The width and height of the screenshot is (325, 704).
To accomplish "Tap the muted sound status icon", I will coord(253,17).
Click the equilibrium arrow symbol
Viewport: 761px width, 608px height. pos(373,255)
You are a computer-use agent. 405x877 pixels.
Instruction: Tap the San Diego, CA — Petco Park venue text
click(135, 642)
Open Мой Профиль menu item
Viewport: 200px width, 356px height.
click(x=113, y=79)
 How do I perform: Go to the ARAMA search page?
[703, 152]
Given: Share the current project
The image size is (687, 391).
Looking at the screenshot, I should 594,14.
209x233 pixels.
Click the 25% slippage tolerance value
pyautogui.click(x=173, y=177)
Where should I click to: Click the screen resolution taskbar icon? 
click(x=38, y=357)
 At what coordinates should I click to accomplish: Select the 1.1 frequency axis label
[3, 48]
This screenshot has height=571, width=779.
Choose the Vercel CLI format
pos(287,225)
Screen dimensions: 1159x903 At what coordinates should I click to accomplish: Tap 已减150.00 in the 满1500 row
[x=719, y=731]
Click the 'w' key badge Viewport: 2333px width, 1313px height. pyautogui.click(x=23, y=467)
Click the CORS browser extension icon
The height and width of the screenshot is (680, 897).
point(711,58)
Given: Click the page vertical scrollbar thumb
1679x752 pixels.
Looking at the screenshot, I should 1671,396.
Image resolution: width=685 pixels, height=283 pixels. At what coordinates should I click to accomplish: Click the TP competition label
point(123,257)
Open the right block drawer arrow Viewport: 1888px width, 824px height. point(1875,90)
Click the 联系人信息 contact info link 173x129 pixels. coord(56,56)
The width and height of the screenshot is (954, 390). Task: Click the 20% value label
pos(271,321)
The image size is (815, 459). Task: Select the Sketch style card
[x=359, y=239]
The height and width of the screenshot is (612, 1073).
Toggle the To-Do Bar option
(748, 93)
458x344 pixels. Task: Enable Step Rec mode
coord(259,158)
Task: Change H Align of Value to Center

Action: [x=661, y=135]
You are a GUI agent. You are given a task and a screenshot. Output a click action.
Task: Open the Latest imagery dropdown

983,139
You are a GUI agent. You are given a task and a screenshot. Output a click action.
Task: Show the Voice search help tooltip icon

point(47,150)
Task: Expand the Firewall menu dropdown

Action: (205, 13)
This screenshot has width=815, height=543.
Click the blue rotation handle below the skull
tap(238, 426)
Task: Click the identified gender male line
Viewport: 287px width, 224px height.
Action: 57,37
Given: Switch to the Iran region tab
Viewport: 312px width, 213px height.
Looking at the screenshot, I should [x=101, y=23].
---------------
§ **WHAT IS EXPECTED**:
Reproduce every one of the records above verbatim, line by line, with no changes.

§ **EXERCISE SOLUTION**:
The width and height of the screenshot is (325, 704).
To accomplish "Tap the muted sound status icon", I will coord(253,17).
Click the equilibrium arrow symbol
Viewport: 761px width, 608px height. pos(373,255)
You are a computer-use agent. 405x877 pixels.
Instruction: Tap the San Diego, CA — Petco Park venue text
click(135, 642)
Open Мой Профиль menu item
Viewport: 200px width, 356px height.
click(x=113, y=79)
 How do I perform: Go to the ARAMA search page?
[703, 152]
Given: Share the current project
The image size is (687, 391).
Looking at the screenshot, I should 594,14.
209x233 pixels.
Click the 25% slippage tolerance value
pyautogui.click(x=173, y=177)
Where should I click to: Click the screen resolution taskbar icon? 
click(x=38, y=357)
 At what coordinates should I click to accomplish: Select the 1.1 frequency axis label
[3, 48]
This screenshot has height=571, width=779.
Choose the Vercel CLI format
pos(287,225)
Screen dimensions: 1159x903 At what coordinates should I click to accomplish: Tap 已减150.00 in the 满1500 row
[x=719, y=731]
Click the 'w' key badge Viewport: 2333px width, 1313px height. pyautogui.click(x=23, y=467)
Click the CORS browser extension icon
The height and width of the screenshot is (680, 897).
point(711,58)
Given: Click the page vertical scrollbar thumb
1679x752 pixels.
Looking at the screenshot, I should 1671,396.
Image resolution: width=685 pixels, height=283 pixels. At what coordinates should I click to accomplish: Click the TP competition label
point(123,257)
Open the right block drawer arrow Viewport: 1888px width, 824px height. point(1875,90)
Click the 联系人信息 contact info link 173x129 pixels. coord(56,56)
The width and height of the screenshot is (954, 390). Task: Click the 20% value label
pos(271,321)
The image size is (815, 459). Task: Select the Sketch style card
[x=359, y=239]
The height and width of the screenshot is (612, 1073).
Toggle the To-Do Bar option
(748, 93)
458x344 pixels. Task: Enable Step Rec mode
coord(259,158)
Task: Change H Align of Value to Center

Action: [x=661, y=135]
You are a GUI agent. You are given a task and a screenshot. Output a click action.
Task: Open the Latest imagery dropdown

983,139
You are a GUI agent. You are given a task and a screenshot. Output a click action.
Task: Show the Voice search help tooltip icon

point(47,150)
Task: Expand the Firewall menu dropdown

Action: (205, 13)
This screenshot has width=815, height=543.
Click the blue rotation handle below the skull
tap(238, 426)
Task: Click the identified gender male line
Viewport: 287px width, 224px height.
Action: 57,37
Given: Switch to the Iran region tab
Viewport: 312px width, 213px height.
Looking at the screenshot, I should [x=101, y=23].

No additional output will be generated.